Léa Tintillier | Reportage TF1 Baptiste Guénais, Quentin Trigodet, Emmanuelle Coppo
Publié le 15 novembre 2022 à 9h00

Source : JT 20h Semaine

Chaque année, des dizaines de milliers de migrants tentent la traversée de la Manche pour se rendre en Angleterre.
Les policiers traquent quotidiennement les réseaux de passeurs, de plus en plus organisés, qui organisent ces traversées.
Le 20H de TF1 a enquêté sur ce phénomène.

150 kilomètres de côtes entre Le Touquet et Dunkerque, en passant par Calais, scrutés chaque fois que la météo le permet par des pilotes de la police aux frontières. Ce jour-là, ils repèrent, au milieu du chenal, de petits points noirs. Ces bateaux ont quitté la plage au petit matin. "Les trois sont partis quasi simultanément. Les positions vont être transmises aux ferrys et aux cargos qui sont dans le chenal de Dunkerque, qui est un chenal très emprunté", explique le brigadier-chef Patrice, chef de la brigade de police aéronautique de Lille. 

L’Angleterre est juste là, à 40 kilomètres. La marine nationale interviendra seulement si les migrants ont besoin d’être secourus. Pas question de les stopper une fois en mer. Les policiers vont prendre quelques clichés. Leur mission : repérer les candidats au départ tant qu’ils sont à terre, prévenir la mise à l’eau des bateaux et empêcher les passeurs de livrer le matériel. Une tâche sans fin. "Dès qu’un passeur est interpellé, qu’une filière est démantelée, il y en a une qui attend pour prendre la suite", reprend le brigadier-chef Patrice. 
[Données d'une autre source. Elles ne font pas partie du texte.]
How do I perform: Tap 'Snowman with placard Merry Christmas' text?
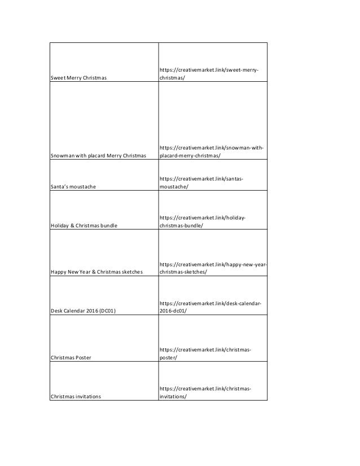coord(99,155)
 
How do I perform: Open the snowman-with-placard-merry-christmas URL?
coord(212,151)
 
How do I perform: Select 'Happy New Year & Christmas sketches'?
coord(97,272)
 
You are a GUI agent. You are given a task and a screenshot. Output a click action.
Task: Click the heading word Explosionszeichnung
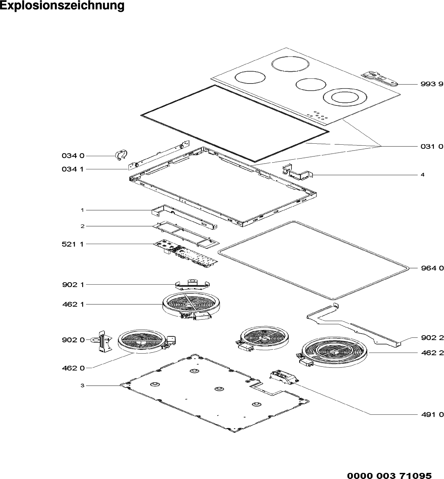tap(62, 6)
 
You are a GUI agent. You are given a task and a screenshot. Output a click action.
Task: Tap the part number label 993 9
tap(432, 84)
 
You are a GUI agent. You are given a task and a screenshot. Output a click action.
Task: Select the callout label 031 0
tap(432, 146)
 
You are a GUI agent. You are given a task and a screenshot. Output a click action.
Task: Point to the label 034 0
tap(73, 156)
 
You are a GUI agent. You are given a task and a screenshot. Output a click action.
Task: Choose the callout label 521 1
tap(73, 244)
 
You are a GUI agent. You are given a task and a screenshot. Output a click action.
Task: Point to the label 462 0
tap(73, 368)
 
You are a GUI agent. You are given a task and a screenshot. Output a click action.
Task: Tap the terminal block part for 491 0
tap(284, 378)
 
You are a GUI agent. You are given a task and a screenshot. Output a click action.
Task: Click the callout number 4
tap(422, 174)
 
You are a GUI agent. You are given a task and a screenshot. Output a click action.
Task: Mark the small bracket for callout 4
tap(298, 172)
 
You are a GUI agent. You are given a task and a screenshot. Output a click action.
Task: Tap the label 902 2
tap(432, 338)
Cette année, plus de 42.000 personnes ont tenté la traversée, soit 10.000 de plus que l’année dernière. Pour organiser les départs, les réseaux se sont structurés et font payer les places sur les bateaux au prix fort, entre 1500 et 5000 euros. Mohamed a déjà fait trois tentatives. Toutes ont échoué. "Une fois qu’on a payé, on peut essayer de traverser une fois, deux fois ou cent fois. Le passeur peut venir à tout moment. Ma prochaine tentative, ce sera dans quelques jours dès que la météo et la mer seront bonnes", témoigne-t-il.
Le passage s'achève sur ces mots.